BRIEF ▸ Scan the entries below and tally the lines that include "search". Return nothing but the tally.

Stored data:
________________

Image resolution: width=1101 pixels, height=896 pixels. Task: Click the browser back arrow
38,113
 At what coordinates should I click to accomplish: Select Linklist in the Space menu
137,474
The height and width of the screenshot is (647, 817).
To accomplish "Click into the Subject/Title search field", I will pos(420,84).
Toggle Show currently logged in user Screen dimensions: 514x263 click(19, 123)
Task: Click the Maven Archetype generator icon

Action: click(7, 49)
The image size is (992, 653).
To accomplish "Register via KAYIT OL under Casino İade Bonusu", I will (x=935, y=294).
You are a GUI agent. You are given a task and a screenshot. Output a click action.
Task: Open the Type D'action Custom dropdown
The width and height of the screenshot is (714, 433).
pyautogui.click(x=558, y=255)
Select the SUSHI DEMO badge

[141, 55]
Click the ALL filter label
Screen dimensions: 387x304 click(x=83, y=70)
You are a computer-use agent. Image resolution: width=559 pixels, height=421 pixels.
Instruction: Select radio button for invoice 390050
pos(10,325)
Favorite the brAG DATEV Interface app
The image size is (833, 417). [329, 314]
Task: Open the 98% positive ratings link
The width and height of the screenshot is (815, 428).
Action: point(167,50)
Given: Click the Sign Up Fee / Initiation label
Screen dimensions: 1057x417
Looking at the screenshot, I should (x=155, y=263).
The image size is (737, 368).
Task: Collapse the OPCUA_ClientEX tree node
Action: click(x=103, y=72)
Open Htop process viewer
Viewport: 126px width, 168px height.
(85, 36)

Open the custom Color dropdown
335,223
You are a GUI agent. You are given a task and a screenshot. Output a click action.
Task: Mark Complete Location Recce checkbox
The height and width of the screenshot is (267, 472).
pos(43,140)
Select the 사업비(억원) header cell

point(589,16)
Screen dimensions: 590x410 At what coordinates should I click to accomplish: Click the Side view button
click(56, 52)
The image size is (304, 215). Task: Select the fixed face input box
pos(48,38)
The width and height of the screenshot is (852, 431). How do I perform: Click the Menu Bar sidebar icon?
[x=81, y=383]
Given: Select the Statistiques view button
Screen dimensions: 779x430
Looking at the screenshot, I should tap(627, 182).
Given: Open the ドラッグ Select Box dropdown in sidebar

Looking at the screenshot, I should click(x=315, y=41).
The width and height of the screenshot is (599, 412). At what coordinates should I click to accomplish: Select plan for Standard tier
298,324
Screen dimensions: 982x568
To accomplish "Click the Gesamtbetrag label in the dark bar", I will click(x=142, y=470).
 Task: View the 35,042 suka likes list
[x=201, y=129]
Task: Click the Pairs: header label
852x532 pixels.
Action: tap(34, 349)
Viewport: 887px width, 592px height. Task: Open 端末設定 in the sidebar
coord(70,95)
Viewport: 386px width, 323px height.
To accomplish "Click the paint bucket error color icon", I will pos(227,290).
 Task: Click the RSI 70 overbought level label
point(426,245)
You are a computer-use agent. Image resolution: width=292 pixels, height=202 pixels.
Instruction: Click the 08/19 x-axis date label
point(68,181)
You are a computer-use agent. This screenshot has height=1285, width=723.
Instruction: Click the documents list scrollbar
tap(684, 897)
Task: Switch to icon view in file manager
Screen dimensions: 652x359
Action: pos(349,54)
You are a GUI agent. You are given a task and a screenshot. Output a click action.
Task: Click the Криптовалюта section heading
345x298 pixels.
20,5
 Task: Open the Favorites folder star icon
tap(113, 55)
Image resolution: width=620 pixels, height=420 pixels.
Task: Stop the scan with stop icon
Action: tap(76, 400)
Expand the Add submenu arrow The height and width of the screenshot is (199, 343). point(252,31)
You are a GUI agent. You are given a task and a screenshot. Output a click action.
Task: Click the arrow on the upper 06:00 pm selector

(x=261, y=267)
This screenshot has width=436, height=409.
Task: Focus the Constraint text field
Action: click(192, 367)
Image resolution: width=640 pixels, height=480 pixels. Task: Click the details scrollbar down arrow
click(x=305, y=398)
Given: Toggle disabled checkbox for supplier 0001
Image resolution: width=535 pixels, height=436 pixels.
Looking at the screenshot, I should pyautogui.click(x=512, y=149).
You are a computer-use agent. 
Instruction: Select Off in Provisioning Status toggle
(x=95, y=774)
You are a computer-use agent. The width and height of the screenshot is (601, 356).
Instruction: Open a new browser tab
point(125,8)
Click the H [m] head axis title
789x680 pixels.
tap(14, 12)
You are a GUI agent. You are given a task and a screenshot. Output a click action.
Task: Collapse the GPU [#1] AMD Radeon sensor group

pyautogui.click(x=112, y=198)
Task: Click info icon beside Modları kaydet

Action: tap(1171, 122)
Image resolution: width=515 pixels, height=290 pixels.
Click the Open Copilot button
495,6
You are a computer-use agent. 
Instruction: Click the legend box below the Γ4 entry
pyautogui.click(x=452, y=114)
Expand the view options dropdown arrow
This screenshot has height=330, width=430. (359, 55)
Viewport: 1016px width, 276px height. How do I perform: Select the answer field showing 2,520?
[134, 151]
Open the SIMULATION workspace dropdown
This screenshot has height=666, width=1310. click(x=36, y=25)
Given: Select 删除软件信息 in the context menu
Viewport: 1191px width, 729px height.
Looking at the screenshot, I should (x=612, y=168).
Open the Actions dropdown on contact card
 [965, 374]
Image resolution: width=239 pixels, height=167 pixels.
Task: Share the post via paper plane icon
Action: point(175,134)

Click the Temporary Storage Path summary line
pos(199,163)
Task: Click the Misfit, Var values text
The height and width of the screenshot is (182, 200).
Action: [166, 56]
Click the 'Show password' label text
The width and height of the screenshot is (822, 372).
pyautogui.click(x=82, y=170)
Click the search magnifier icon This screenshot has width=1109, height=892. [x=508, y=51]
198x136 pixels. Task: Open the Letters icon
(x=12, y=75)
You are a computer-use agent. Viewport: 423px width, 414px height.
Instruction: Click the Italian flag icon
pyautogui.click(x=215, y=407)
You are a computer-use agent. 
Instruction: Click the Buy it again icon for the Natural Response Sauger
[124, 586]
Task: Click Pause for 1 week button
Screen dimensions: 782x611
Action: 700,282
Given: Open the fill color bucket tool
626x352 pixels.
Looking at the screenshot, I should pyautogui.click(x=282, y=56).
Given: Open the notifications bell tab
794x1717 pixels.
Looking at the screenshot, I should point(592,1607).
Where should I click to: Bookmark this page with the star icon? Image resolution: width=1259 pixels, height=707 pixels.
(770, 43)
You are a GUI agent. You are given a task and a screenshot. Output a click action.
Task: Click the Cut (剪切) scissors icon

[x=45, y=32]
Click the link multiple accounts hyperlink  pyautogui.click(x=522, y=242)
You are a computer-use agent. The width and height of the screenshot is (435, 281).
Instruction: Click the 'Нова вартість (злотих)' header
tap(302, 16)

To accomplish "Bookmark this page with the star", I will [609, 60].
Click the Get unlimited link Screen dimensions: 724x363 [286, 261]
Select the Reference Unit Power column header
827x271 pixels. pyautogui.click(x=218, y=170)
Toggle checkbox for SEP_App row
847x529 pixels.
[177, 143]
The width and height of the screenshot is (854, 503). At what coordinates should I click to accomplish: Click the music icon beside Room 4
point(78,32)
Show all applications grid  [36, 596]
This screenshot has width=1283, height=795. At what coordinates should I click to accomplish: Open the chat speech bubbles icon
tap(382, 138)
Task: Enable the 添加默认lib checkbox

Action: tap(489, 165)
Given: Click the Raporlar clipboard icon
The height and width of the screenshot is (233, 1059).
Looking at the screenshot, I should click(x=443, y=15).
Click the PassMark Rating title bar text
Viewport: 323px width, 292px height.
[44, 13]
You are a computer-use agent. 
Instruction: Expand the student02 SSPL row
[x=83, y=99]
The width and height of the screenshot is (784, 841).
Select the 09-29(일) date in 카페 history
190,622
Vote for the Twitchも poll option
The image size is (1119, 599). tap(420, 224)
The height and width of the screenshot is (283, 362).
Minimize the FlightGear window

________________

WRITTEN ANSWER ▸ 2